Máquina desenvolvida pela americana Nielsen Neuro mede a eficácia de produtos, vitrines, embalagens e propagandas

Por Fabrício Bernardes

As tecnologias para entender hábitos e comportamentos do consumidor estão cada vez mais avançadas. Algumas empresas chegaram ao ponto de – acreditem – ler a mente das pessoas. É o caso da americana Nielsen Neuro, companhia de pesquisas neurocientíficas aplicadas ao marketing, que desenvolveu um dispositivo, batizado de EEG, capaz de medir a eficácia de peças publicitárias a partir de estímulos cerebrais. Várias delas já estão em uso no Brasil. “O EEG é a ferramenta mais eficiente para receber feedbacks de qualquer cliente em potencial”, diz Robert Knight, professor de psicologia e neurociência da Universidade de Berkeley, na Califórnia, em entrevista à DINHEIRO:

Como funciona o EEG?
O EEG é uma máquina com o formato de um chapéu e pesa menos de um quilo. Fazemos testes frequentes com voluntários, diante de produtos ou peças publicitárias. O dispositivo mede a atividade elétrica do cérebro por meio de pequenos sensores que são acoplados a uma touca colocada na cabeça do participante. A tecnologia permite determinar a eficiência de qualquer material de marketing.

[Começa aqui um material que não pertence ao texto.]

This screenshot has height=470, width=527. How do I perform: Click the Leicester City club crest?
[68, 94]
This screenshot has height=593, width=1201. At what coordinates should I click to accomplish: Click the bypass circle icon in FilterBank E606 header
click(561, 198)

Eficiência em que aspectos?
A eletroencelografia permite medir a atenção, o engajamento emocional e a ativação de memória do consumidor. São esses aspectos que indicam se o cliente entendeu, de fato, a mensagem que a propaganda quis passar e se ele tem alguma intenção de comprar o produto ou serviço que lhe foi apresentado.

Por que essa tecnologia é diferente da convencional usada pelas outras empresas para obter feedbacks?
Via de regra, ou a empresa manda alguém para perguntar o que a pessoa achou da propaganda ou do produto, ou faz isso por e-mail. Nunca dá para saber se o consumidor está falando a verdade. Além disso, pelo menos metade do que influencia uma escolha depende de processos implícitos, não conscientes, que não são acessíveis pela expressão oral dos consumidores.

Ler os pensamentos dos outros não é perigoso e antiético?
Não lemos pensamentos em geral. Apenas estímulos relacionados ao que será apresentado. Na prática, saberemos se o voluntário gostou da propaganda, se tem intenção de adquirir o produto e, principalmente, se vai se lembrar da marca após ter visto a peça publicitária. Não há como saber o que você vai fazer amanhã ou do que você está a fim de comer no almoço, por exemplo. Além disso, todas as informações captadas pelo EEG são criptografadas e, portanto, totalmente protegidas. Somente a empresa que encomendou o serviço e nós teremos acesso aos dados. Não há risco algum de cair em mãos erradas.